Much of the over 100 laws governing various aspects of real estate in India dates back to the 19th century and major amendments to existing laws are required to make them relevant to modern day requirements. The Central laws governing real estate include:
Registration Act, 1908. The purpose of this Act is the conservation of evidence, assurances, title, publication of documents and prevention of fraud. It details the formalities for registering an instrument. Instruments which it is mandatory to register include:
(a) Instruments of gift of immovable property;
(b) other non-testamentary instruments which purport or operate to create, declare, assign, limit or extinguish, whether in present or in future, any right, title or interest, whether vested or contingent, to or in immovable property;
(c) non-testamentary instruments which acknowledge the receipt or payment of any consideration on account of instruments in (2) above.
(d) leases of immovable property from year to year, or for any term exceeding one year, or reserving a yearly rent
Sales, mortgages (other than by way of deposit of title deeds) and exchanges of immovable property are required to be registered by virtue of the Transfer of Property Act. Evidently, therefore, all the above documents have to be in writing.

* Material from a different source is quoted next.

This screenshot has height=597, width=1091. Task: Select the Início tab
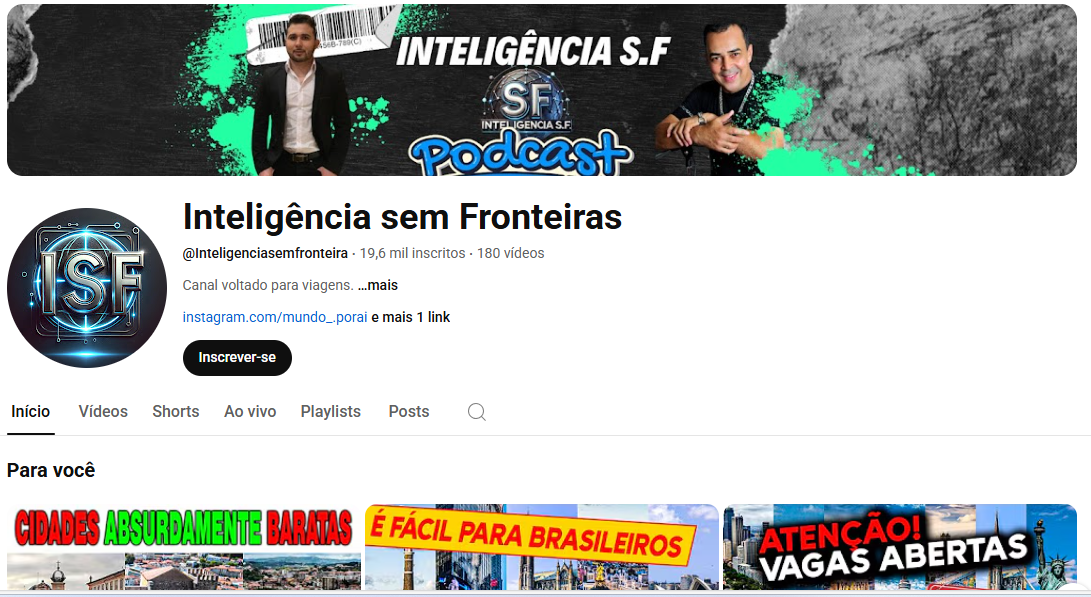[31, 412]
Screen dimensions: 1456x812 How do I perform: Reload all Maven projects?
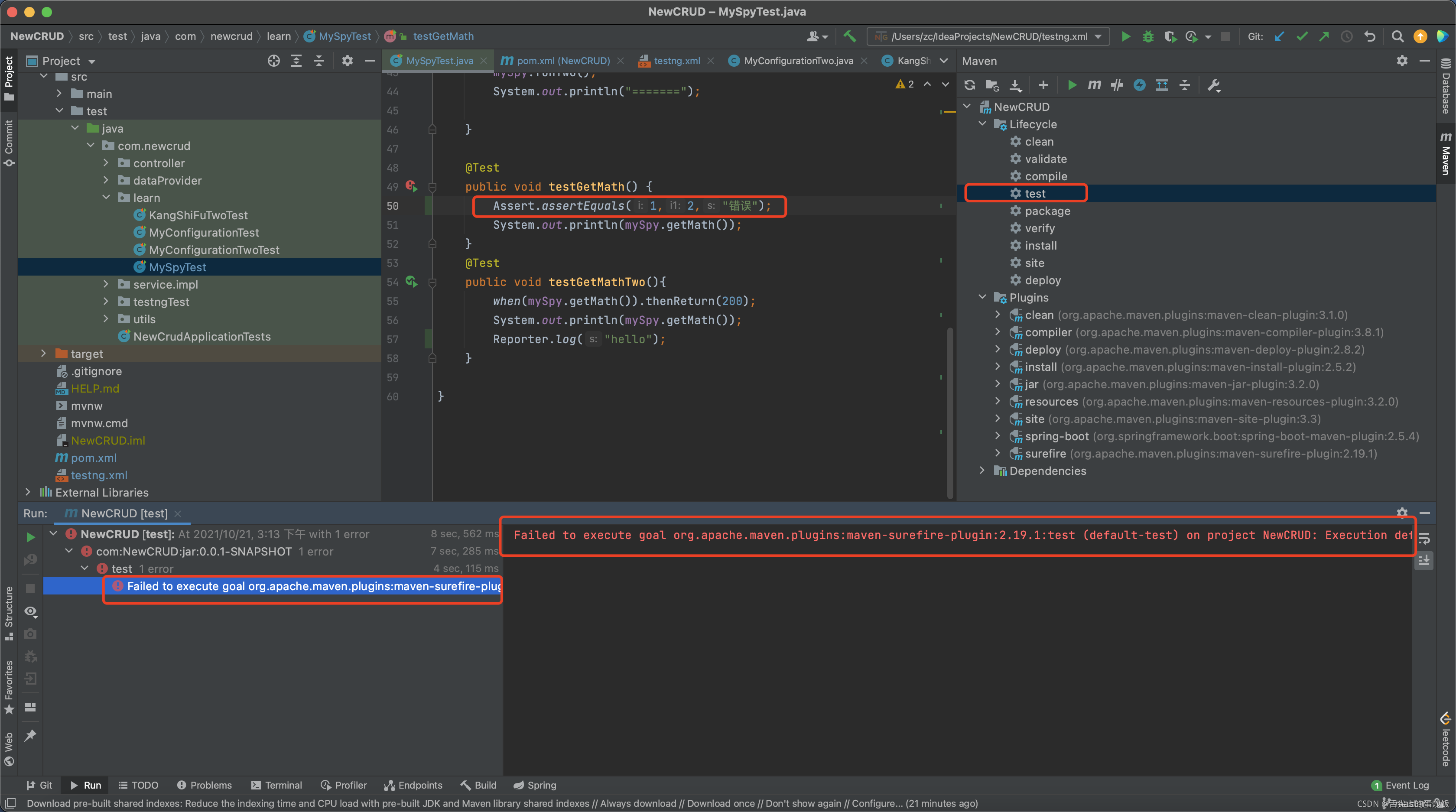(970, 85)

Section 17 of the Act provides for optional registration. An unregistered document will not affect the property comprised in it, nor be received as evidence of any transaction affecting such property (except as evidence of a contract in a suit for specific performance or as evidence of part-performance under the Transfer of Property Act or as collateral), unless it has been registered. Thus the doctrine of part performance dealt with under Section 53 A of the Transfer of Property Act and the provision of Section 49 of the Registration Act (which provide that an unregistered document cannot be admissible as evidence in a court of law except as secondary evidence under the Indian Evidence Act) together protect the buyer in possession of an unregistered sale deed and cannot be dispossessed. The net effect has been that a large number of property transactions have been accomplished without proper registration. Further other instruments such as Agreement to Sell, General Power of Attorney and Will have been indiscriminately used to effect change of ownership.
Urban Land (Ceiling And Regulation) Act
(ULCRA), 1976 This legislation fixed a ceiling on the vacant urban land that a 'person' in urban agglomerations can acquire and hold. A person is defined to include an individual, a family, a firm, a company, or an association or body of individuals, whether incorporated or not. This ceiling limit ranges from 500-2,000 square meters (sq. m). Excess vacant land is either to be surrendered to the Competent Authority appointed under the Act for a small compensation, or to be developed by its holder only for specified purposes. The Act provides for appropriate documents to show that the provisions of this Act are not attracted or should be produced to the Registering officer before registering instruments compulsorily registrable under the Registration Act.
The objective of acquiring the excess vacant land could not be achieved because of intrinsic deficiencies in the legislation itself.
This legislation was repealed by the Centre in 1999. The Repeal Act, however, shall not affect the vesting of the vacant land, which has already been taken possession by the State Government or any person duly authorised by the State Government in this regard under the provisions of ULCRA. The repeal of the Act, it is believed, has eliminated the large amount of litigation and released huge chunks of land into the market. However the repeal of the Act has not been carried out in all states. Initially the repeal Act was applicable in Haryana, Punjab and all the Union Territories. Subsequently, it has been adopted by the State Governments of Uttar Pradesh, Gujarat, Karnataka, Madhya Pradesh and Rajasthan. Andhra Pradesh, Assam, Bihar, Maharashtra, Orissa and West Bengal have not adopted the Repeal Act so far.
There is a direct link between Registration Act and Stamp Act. Stamp duty needs to be paid on all documents which are registered and the rate varies from state to state. With stamp duty rates of 13 per cent in Delhi, 14.5 per cent in Uttar Pradesh and 12.5 per cent in Haryana, India has perhaps one of the highest levels of stamp duty. Some states even have double stamp incidence, first on land and then on its development. In contrast the maximum rate levied in most developed markets whether in Singapore or Europe is in the range of 1-2 per cent. Even the National Housing and Habitat Policy, 1998, recommended a stamp duty rate of 2-3 per cent. Most of the methods to avoid registration are basically to avoid payment of high stamp duty.